The Complete Breath

Breathing is an important part of a yoga practice.

The quality of your breathing is completely dependent on how effectively your breathing muscles work. Doing the Complete Breath or Belly Breath makes you use the abdominal muscles to squeeze the last bit of breath out. It also makes you use your diaphragm muscle to inhale. The Complete Breath also goes one step further and brings the chest muscles, and even some shoulder muscles, into play. So, doing the Complete Breath, exercises all of your breathing muscles.


To inhale, slowly expand the abdomen and chest. Don’t take a quick breath. Slow inhalations activates your diaphragm and chest muscles, and pulls air into the lungs. It expands and lifts the abdomen and chest completely.


Exhalation in the Complete Breath is primarily a relaxation process. After completely filling your lungs with air, the chest muscles in the rib cage and shoulders will be tense. In order to exhale, begin to slowly relax these muscles, and the air will begin to come out. You will notice a tendency to breathe out quickly as you exhale. You may also have a tendency to slump forward as you exhale. Avoid doing both. Instead, relax your chest slowly, controlling the exhalation so that it is slow and gradual. When you have relaxed your chest completely there will still be some air left inside, so continue to sit up straight, and pull your belly in, squeezing the remaining air out of your lungs.

Always breathe in and out through your nose.

Your nose warms and filters the air before it gets to your lungs. When you exhale it is much easier for you to control your breath if you use your nose instead of your mouth.
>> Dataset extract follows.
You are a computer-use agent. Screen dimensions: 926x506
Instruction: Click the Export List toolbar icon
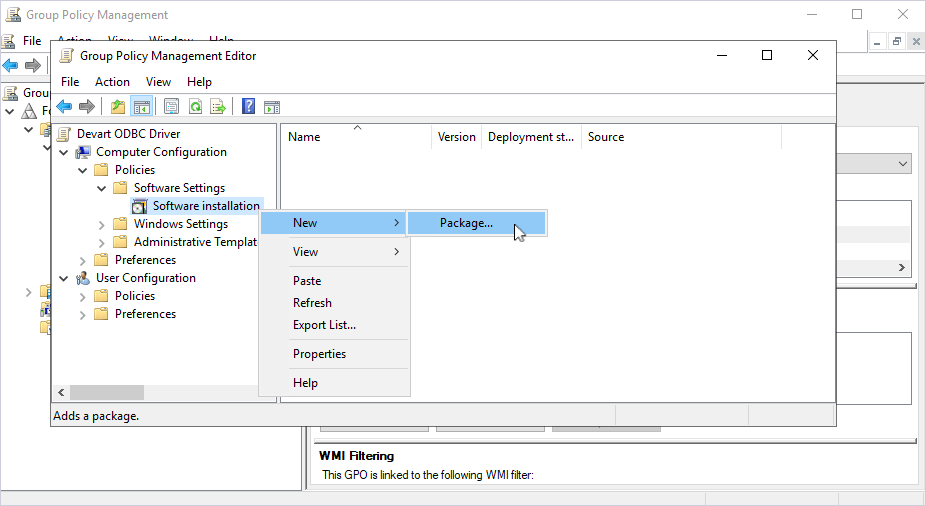tap(218, 107)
The Complete Breath Exercise


Begin your Complete Breath exercise by sitting up straight and exhaling all air from your lungs so you can begin with a fresh inhalation.

  1. As you begin to inhale, relax your abdominal muscles and feel as though you are filling your belly with air.
  2. After you have filled your belly, keep filling up into the middle of your chest. You will now begin to feel your chest and rib cage expand.
  3. Keep on inhaling until the air fills all the way to the top of your lungs. It will feel as though the top of your chest is expanding and lifting as you finish filling your lungs.
  4. Now you have filled your lungs completely with air from the bottom to the top.

In the beginning, the complete inhalation from steps 1 through 4 will take about 5 seconds. With regular practice it should take 10-15 seconds.


  1. After you have inhaled completely, hold your breath in for just a brief moment, and then begin immediately to exhale as slowly as possible. In order to exhale, all you have to do is begin to let the air out slowly.
  2. Continue to relax your chest and rib cage as you exhale slowly.
  3. After you have relaxed your chest and rib cage, there is still a lot of air left in your lungs, so begin to pull your belly in just like you do in Belly Breath. This will force the remaining breath out.

Remember: Do not slouch forward as you pull your belly in.

Daily Practice

After you have finished breathing in completely and breathing out completely, just continue this quiet process of completely filling and emptying your lungs. Close your eyes and concentrate on your breathing to the exclusion of everything else. Feel everything you can about breathing. Relax your face and your mind, and just observe the breath flowing in and out of your body. Feel this subtle energy of breath that everything in life depends upon. Continue practicing this breathing exercise for 2-5 minutes in the morning and evening. Within a month you will be able to do this for 5 to 10 minutes. You’ll love it and feel calm and refreshed afterwards.

More Breathing Practice Exercises

Belly Breathing

1. Lie on your back, knees bent, feet flat on the floor about hip width apart. Place one of your hands on your chest, and the other on your belly.

2. Slowly inhale deeply (expanding your abdomen) and exhale (contracting your abdomen), while trying to keep your chest relatively motionless. Repeat this deep breathing for 10 to 20 breaths.

3. Pause for a second or two between each inhalation, and exhalation – keeping the throat loose (do not use your throat to hold the breath – use your diaphragm).

Belly-Chest Breathing

1. Lie on the floor as you did in the previous exercise.

2. Inhale into the belly first, then the lower rib cage, and finally into the chest (belly – ribs – chest) pausing for a couple seconds.

3. Exhale in reverse sequence (chest – ribs – belly). Release through the shoulders and chest. Pause again.

4. Repeat for a number of breaths as before.

Chest-Belly Breathing

1. Lie on your back as before.

2. Inhale into the chest first, then ribs, and finally belly (chest – ribs – belly). Pause.

3. Exhale in reverse, by drawing the belly in first, then ribs, and then chest (belly – ribs – chest). Pause.

4. Repeat for a number of breaths as before.